彼は今日も自分だけのヒロインを愛で続ける

 あらすじにも書いてある通り、以前執筆した『私の人生、終わったと思ったのだけれど。』の婚約者であるアントニー視点の話です。


 マドレアの最後の疑問が(一応)解決するように執筆したつもりですので、あの短編だけで物足りないなと思った方はお読み下さると嬉しいです。

 もし前作だけでも満足していただいているのであれば、回れ右をしていただいても問題ありません。





 前作を読んだことがない方にも単体で話になるように執筆をしているのですが、読んだ方が分かりやすいかと思いますので、先に前作を読んでいただけると幸いです。


『私の人生、終わったと思ったのだけれど。』 https://ncode.syosetu.com/n8907hu/

(……やっぱり可愛すぎる)


 

 目の前で馬の世話をするマドレアに頬が緩む。

 マドレアとは数年来の仲だ。初めて彼女と会ったのは、アントニーが初めて任された――いや、自分で提示して勝ち取った案件でかかわる男爵の娘としてだった。


 アントニーはマドレアと会う数年前に前世の記憶を思い出していた。それが女性向けゲームだった。前世は男だったアントニーがゲームをやっていたと言うわけではなく、彼の妹が大好きで遊んでいたのだ。

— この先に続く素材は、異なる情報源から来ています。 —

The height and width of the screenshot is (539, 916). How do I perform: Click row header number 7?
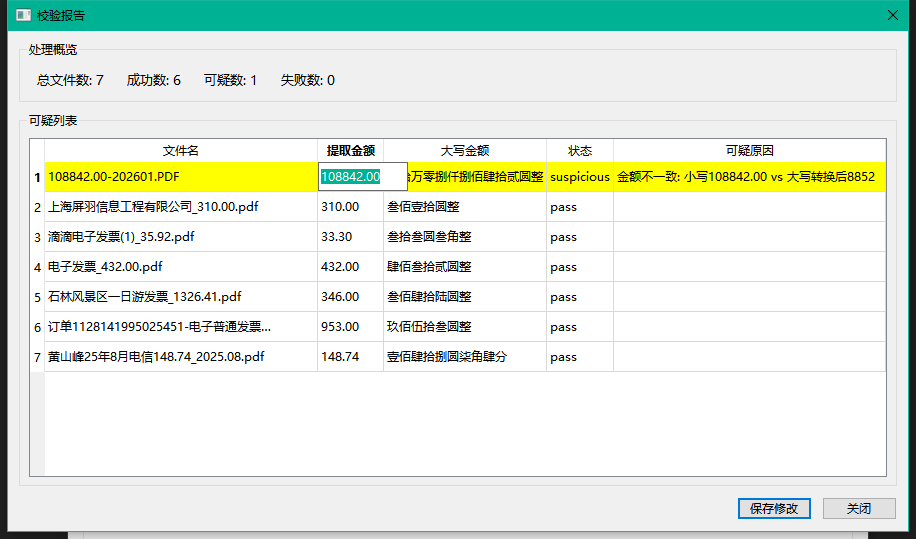[38, 357]
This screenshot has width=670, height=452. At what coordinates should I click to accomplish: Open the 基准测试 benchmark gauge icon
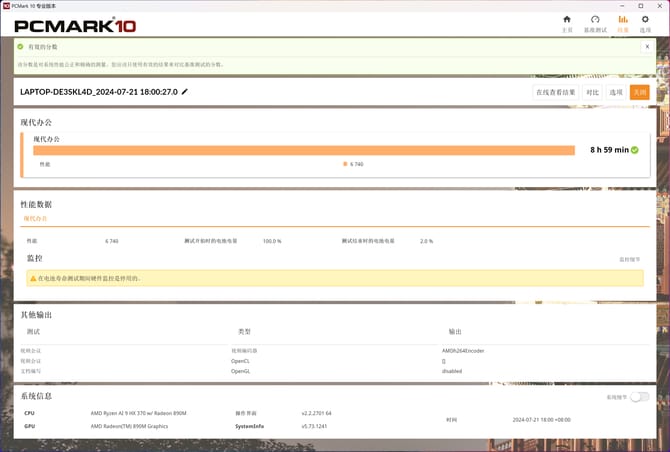595,23
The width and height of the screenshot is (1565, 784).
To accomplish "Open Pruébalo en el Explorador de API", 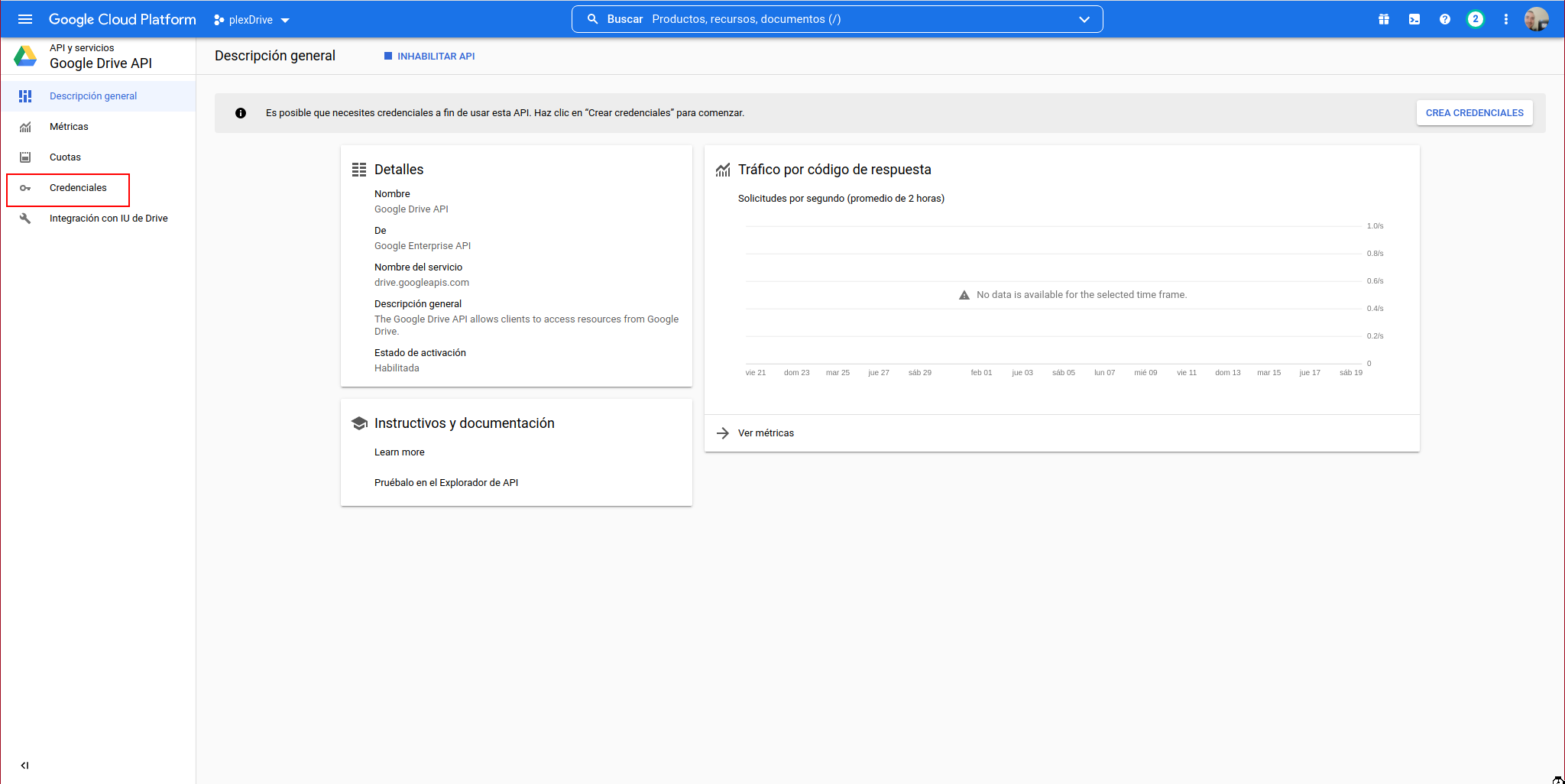I will point(446,483).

 前世では妹と程々の仲だったと思う。そのため、いつも妹はゲームの内容を彼に話し、彼は話をきちんと聞いていたのである。


 これでもう分かるかもしれないが、彼が話を聞いたゲームの内容が、この世界と一致した事に気づいたのだ。学園の名前だったり、高位令嬢の名前や、高位令息の名前だったり。もしやと思いルズベリー男爵家のことを調べれば、ヒロインであるマドレアが貴族年鑑に載っていたのである。



 前世の妹からは「マドレアが一途でとても良い子」と話を聞いていた。2次元から3次元になったとはいえ、そこも同じなのだろうか……と興味を持つのも、仕方がないことだと思う。


 だからアントニーはヒロインの存在を確かめようと、ルズベリー領の内情を把握し、改善点を上げ、会長である父に企画提示をしたのである。


 

 何度目かの改善策で、「お前がやってみろ」という言葉を父から貰ったアントニーは、父が貸してくれた――と言っても、アントニーを評価するために同行したのだろうが――従者と共に、ルズベリー家へ商談に向かったのである。


 そこでマドレアを見て、アントニーは「本当に妹の言う通りだ」と、感嘆した。


 そこらの平民でもここまで働いていないのではないか?と思うくらい、彼女は家畜の世話をよくしていた。そして、急に彼女が消えたと思えば、従者と共に領民の手伝いをして回っていた、なんて時もあった。

 よく働くだけでなく、いつも笑顔。男爵夫人の教育が良いのか、よそ者である上に平民のアントニーたちにも気を遣ってくれる。

 

 正真正銘良い子であるマドレアを、アントニーが好きになるのに時間はかからなかった。



 そしてマドレアが学園へ入学する一年前に、アントニーは「婚約者候補」の話を父と男爵夫妻に持ちかけた。その時には既にエッカルト商店とルズベリー男爵家は、切っても切れない絆のようなものが生まれており、男爵領には商会の研究施設まで建てられているほど、深い交流が行われていたのだ。


 その時に叙爵が決まっていたアントニーの父も、勤勉でよく働く彼女のことを気に入っており、二つ返事で了承をしてくれたくらいだった。こうしてアントニーは外堀を埋めつつ、婚約者候補として彼女の側に立つ事になったのだ。



 

 だが、当時何故婚約者候補だったのか、と言うと……それはアントニーの意気地の無さにあった。


 一年後にマドレアは学園に通う事となるのだが、攻略対象たちと出会う機会を奪って良いのか、と考え始めたのだ。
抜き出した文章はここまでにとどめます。